# Won't stop moving while sleeping- HELP!



## Jaimee (Jun 7, 2007)

So, for months now, I thought I would go with the mantra that babies are always changing and this too shall pass. But since it's been about 5 months now, I'm thinking that this is not passing quickly enough nor is it really changing.

Prior to 2 months, dd slept for one 6 hour stretch and went back down after nursing for another 3 hour block and often another one after that. I thought I had the best sleeper out there! Unfortunately, around 2 months, she started to kick in her sleep. After one good stretch she would fall into this unsettled sleep where she would constantly kick her legs up and down in her co-sleeper.

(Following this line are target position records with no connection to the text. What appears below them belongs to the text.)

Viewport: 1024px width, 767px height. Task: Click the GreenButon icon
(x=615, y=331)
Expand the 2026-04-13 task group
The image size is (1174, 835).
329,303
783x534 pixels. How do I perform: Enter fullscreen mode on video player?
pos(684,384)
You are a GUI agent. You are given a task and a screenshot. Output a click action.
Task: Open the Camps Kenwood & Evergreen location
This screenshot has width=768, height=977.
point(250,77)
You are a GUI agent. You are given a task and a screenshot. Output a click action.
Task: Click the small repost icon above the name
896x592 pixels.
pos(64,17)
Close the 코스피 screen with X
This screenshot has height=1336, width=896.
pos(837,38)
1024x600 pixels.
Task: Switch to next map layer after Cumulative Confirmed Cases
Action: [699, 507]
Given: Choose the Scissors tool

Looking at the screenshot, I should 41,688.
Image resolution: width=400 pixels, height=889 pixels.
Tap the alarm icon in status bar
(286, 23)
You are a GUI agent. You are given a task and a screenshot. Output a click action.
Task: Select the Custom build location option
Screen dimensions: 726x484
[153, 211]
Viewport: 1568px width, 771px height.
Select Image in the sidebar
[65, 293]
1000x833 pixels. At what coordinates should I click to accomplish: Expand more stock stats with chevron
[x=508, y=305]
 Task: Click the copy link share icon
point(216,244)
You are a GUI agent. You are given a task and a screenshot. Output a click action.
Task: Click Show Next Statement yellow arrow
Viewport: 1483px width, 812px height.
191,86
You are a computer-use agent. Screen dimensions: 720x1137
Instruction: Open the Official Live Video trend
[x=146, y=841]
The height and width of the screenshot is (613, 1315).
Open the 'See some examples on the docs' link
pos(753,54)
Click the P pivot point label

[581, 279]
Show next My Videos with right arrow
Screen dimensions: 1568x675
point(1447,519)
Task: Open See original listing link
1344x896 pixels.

We swaddled her in a Miracle Blanket and this worked for a few weeks, but then that failed, too. Finally we just brought her into bed with us where she slept more soundly, but dh and I did not.

For a few months, dd slept better, but slowly her stretches of sleep have decreased. 6 hours, 4, 3, 2, 1.5... It's been up and down ever since. Some nights we'll get 3 hours and then the rest of the night she's just _moving_. Her eyes are closed, but she's flailing around. First the kicking legs, then the rolling back and forth, then the arms, then she's on her stomach and looking around, then she's back down sucking her fingers, then she's kicking me in the stomach and hitting dh in the face. _She just won't lay still!!_

I know she's tired because her naps increase during the day when she's had especially active nights. Dh and I are exhausted. It would be easy to say, she's growing or she's teething, but after 5 months of nothing changing, can you really say that?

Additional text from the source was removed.